Problem statement - Please copy exactly the lines that begin with the one containing "Instruction: Select the" and end with the last line of the entries.
(Records provided begins)
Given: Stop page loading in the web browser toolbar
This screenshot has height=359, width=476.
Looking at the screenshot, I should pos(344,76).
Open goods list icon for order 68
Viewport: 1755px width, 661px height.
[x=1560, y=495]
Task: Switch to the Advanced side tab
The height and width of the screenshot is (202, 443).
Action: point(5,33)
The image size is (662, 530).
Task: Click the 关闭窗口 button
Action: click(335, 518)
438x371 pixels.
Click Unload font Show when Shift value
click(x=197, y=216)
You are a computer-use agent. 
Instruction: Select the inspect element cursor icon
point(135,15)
(Records provided ends)
Answer space -
Instruction: Select the inspect element cursor icon
point(135,15)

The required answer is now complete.